Da habe ich nie jemand gefunden und ich habe es auch nicht forciert. Das war ein Fehler und den muss ich leider eingestehen.
Umso beachtlicher, dass sie einen Teil der Erlöse von A Sideman’s Journey einem wohltätigen Zweck zur Verfügung stellen.
Wenn man in der Öffentlichkeit steht, hat man, finde ich, die Pflicht, die Leute auf wenigstens eines der vielen Probleme aufmerksam zu machen, die wir auf dem Globus haben. Die Leute sollen wissen, dass es in Amerika einen Stamm mit bestimmten Werten gibt, die bei uns schon längst verloren gegangen sind, und dass dieser Stamm in seiner Existenz bedroht ist. Wenn wir nicht aufpassen, dann ist dieser Stamm bald weg. Das geht ganz schnell.
Es geht um die Oglala-Lakota-Indianer, deren Reservat mit Giftstoffen und radioaktiver Strahlung verseucht ist.
Meine Frau ist gerade drüben und hat berichtet, wie sie mit Schutzanzügen durch dieses Gebiet gehen und die Verstrahlung messen. Da wird Uran abgebaut, es gab ein Waffentestgebiet, und jetzt sterben die Leute dort an Krebs und anderen fürchterlichen Krankheiten. Kinder werden mit nur einer Niere geboren. Es ist grausam – und das mitten in Amerika.

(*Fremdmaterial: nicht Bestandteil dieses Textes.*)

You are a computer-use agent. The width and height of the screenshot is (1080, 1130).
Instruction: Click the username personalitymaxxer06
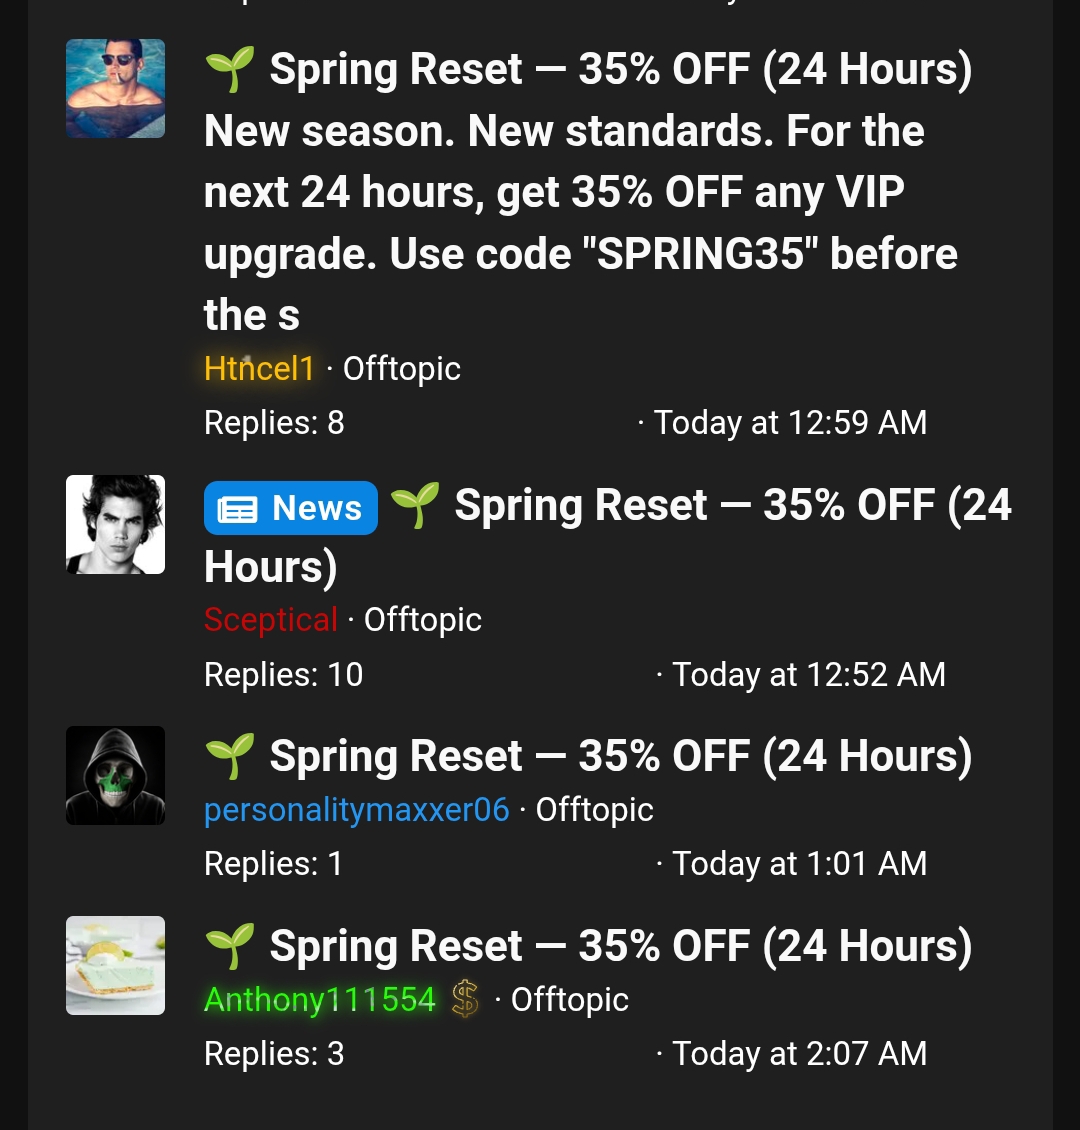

Die Native Americans werden weiter diskriminiert.
Nicht nur diskriminiert. Man will sie loswerden, getreu dem Motto: The only good indian is a dead indian. Man will die Reservate nicht mehr haben. Die Indianer sollen sich mit dem Rest der Bevölkerung vermischen und so verschwinden.
Sie waren schon beim ersten Charity-Konzert der Rockgeschichte dabei, dem »Concert For Bangla Desh«.
Ja, und das ist auch einer der Gründe, der mich dazu gebracht hat, nun mein Album zu machen. Ein Konzert wird es nicht geben, aber wir haben alles gefilmt, man kann es hören und sehen.
Schade, dass George Harrison nicht mehr auf Ihrer Platte dabei sein konnte.
Ich hätte auch gerne Harry Nilsson draufgehabt, Billy Preston, John Lennon, Jesse Ed Davis. Wer da alles schon tot ist... Deswegen ist es auch so wichtig: Meine Platte dokumentiert eine Sache, die es nie mehr geben wird. Die sind ja bald alle weg. In fünfzig Jahren können sich die Leute das angucken und sagen, da spielen ja Paul McCartney und Ringo Starr. Ich bin stolz darauf, dass ich etwas Bleibendes hinterlasse.